TRADE ASSIGNMENTS NEARLY ZERO OUT YOUR RISK
As indicated earlier, a successful mortgage investor needs system capacity and business logic required to be a sophisticated investor. In addition to this, investors need to use all of the tools available to them in their tool kit. Perhaps one of the most important best practices is the use of trade assignments. They allow firms to offset risks very efficiently in a margining world, as they ultimately result in a single pair-off and a wire for the profits/losses.
When trading for best-execution, which we know should always be the case, investors will no doubt wind up with scenarios where they are buying a TBA from one dealer and selling the same TBA to another dealer, all for the same market-wide settlement date. Given this scenario, many firms think that they need to take delivery of pools on their buy trade and deliver out pools to settle their sell TBA, which is high risk process. This is not so! The costs to take in and deliver out pools can be expensive should a fail-to-deliver occur. These operational and potential fail-to-deliver costs can be eliminated and counterparty risks mitigated by using the standard SIFMA Trade Assignment Agreement. This agreement allows an investor to legally transfer their sell TBA trade obligations from the sell counterparty to the buy trade counterparty. This results in the investor having a buy and sell TBA that can be paired-off and the profits/losses wired to the buy counterparty.
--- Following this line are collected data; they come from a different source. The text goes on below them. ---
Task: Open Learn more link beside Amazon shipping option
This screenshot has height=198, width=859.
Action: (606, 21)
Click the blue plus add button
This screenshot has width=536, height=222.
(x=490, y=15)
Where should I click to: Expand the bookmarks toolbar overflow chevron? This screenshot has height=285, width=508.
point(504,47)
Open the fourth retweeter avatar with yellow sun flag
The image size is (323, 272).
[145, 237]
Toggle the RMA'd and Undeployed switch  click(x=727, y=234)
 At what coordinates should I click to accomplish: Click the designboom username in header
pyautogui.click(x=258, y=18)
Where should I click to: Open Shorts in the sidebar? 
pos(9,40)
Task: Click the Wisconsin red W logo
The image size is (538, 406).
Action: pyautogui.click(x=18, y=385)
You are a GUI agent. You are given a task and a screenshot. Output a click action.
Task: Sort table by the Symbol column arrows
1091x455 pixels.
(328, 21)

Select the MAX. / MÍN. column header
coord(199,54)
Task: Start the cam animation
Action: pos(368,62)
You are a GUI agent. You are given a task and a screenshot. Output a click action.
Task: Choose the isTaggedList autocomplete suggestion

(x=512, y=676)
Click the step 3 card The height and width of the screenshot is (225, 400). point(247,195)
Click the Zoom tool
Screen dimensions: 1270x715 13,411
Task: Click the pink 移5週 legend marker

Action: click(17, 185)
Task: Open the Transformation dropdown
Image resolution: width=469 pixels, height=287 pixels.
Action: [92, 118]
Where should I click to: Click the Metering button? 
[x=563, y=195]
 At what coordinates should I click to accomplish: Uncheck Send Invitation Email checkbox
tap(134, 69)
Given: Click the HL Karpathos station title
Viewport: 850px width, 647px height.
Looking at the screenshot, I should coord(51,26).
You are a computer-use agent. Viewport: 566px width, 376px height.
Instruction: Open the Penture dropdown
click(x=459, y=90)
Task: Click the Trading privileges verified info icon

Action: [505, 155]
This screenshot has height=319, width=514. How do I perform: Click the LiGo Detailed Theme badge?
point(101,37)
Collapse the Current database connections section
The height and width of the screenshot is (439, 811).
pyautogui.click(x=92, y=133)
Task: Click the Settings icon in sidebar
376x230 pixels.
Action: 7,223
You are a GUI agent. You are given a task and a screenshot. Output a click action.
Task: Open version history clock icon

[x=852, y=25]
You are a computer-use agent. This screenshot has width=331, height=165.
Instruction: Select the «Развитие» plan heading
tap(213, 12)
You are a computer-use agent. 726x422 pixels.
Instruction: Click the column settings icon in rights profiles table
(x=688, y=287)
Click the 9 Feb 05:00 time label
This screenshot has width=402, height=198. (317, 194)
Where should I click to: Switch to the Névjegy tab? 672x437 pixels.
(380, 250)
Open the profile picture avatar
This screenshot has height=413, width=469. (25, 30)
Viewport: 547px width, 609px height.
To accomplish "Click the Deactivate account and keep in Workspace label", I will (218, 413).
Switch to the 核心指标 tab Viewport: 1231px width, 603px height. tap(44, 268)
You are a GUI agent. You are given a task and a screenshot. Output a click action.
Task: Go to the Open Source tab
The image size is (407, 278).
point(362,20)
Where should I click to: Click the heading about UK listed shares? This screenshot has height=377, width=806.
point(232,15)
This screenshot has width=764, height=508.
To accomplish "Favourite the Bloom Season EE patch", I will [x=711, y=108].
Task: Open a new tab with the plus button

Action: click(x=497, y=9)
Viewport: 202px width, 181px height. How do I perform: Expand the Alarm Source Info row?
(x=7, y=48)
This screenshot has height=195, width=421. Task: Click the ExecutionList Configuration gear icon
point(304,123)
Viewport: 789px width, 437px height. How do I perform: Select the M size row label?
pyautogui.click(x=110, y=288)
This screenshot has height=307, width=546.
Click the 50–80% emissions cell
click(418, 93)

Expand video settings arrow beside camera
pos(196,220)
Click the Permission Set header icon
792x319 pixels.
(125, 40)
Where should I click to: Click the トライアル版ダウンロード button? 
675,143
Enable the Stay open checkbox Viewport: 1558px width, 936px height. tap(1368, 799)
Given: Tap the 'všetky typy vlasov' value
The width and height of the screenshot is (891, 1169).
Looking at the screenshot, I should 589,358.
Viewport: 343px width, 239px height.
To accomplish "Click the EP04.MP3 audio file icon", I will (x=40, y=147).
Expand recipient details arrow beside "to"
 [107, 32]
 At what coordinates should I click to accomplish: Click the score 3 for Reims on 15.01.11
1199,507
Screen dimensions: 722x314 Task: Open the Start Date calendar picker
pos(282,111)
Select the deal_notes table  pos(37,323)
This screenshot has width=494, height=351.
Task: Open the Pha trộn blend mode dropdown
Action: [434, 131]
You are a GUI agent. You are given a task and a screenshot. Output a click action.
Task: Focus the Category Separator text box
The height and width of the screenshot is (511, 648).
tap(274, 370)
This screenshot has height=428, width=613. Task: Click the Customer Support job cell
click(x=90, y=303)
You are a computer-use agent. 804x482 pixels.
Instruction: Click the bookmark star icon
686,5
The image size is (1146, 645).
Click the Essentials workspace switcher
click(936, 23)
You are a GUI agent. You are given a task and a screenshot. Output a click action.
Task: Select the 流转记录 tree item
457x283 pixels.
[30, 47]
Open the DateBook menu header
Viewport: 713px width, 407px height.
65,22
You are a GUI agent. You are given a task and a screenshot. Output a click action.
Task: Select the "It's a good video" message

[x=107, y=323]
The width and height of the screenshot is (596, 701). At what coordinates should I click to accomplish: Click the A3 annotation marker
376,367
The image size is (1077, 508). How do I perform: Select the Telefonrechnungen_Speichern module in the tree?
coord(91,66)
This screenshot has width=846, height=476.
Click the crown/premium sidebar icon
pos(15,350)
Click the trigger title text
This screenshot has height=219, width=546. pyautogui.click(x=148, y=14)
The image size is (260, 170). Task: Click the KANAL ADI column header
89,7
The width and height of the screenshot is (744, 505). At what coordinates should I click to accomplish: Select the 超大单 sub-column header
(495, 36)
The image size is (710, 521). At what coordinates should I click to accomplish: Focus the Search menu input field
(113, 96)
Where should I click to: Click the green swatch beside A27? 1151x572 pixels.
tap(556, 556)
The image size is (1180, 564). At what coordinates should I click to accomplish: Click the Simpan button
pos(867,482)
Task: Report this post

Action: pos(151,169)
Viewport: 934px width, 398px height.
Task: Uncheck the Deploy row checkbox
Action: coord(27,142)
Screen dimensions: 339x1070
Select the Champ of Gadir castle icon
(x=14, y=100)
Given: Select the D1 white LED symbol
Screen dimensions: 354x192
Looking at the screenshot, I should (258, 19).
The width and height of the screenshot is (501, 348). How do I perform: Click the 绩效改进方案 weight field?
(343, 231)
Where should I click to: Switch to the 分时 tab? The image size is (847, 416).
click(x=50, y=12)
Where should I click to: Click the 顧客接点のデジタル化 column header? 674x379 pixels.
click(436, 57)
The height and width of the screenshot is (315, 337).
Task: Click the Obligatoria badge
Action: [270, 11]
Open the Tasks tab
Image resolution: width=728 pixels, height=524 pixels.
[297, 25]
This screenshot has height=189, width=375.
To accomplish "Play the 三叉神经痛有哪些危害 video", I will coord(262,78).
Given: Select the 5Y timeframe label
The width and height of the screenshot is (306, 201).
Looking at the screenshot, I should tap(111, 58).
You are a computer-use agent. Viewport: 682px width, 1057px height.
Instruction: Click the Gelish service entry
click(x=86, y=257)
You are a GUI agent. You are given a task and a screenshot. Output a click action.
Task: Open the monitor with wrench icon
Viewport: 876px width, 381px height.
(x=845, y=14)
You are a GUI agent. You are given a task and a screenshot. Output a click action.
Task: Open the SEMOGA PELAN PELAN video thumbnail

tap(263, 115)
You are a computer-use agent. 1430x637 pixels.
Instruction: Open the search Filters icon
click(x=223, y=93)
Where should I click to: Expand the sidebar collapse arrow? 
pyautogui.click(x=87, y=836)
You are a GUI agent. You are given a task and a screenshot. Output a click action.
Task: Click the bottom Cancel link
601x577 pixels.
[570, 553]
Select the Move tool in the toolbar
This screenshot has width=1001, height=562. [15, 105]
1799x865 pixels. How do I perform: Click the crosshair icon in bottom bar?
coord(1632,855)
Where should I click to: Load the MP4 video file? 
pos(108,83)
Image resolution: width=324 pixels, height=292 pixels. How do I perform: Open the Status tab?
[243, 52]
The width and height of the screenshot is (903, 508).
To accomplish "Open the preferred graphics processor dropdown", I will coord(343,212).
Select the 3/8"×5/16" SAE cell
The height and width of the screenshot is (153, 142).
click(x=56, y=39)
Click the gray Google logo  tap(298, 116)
As discussed, no pools have to be delivered in this scenario. However, in order to use the Trade Assignment Agreement requires the approval of all three counterparty’s involved. To manually complete this 5 page legal agreement and faxing it to get the necessary counterparty approvals can be an operational bottleneck if, once again, the investor does not have the systems and automation to expedite the delivery of the agreement. There is an industry-wide cut-off time for receipt of the agreement by the counterparty’s. Traders often push these time limits in search of higher profits. Prior to the 2008 crisis, dealers were very lax on the cut-off time. Since the rule changes post the 2008 crisis and the elimination of a two day grace period, dealers are now holding firm to the cut-off times. This means that investors must have the system capacity to instantaneously prepare and send out the Trade Assignment Agreement to counterparty’s.
TRADE ASSIGNMENTS: A BEST PRACTICE IN THE MARGIN WORLD
By using Trade Assignments to offset trading risks when they present themselves, whether it be “rolling” to a new dealer or a simple buy /sell offset, firms will further mitigate risk. There will always be the need to move pool inventory and in a margining world those firms, such as originators, may not need to post initial margin. But for those investors in the market, who will post initial margin, the Trade Assignment brings a lot of risk mitigation that will have a positive impact on daily margining movements. As firms invest in margining over the next two years let’s just hope that the trade assignment gets its due consideration on the project plan of those firms who don’t employ them today.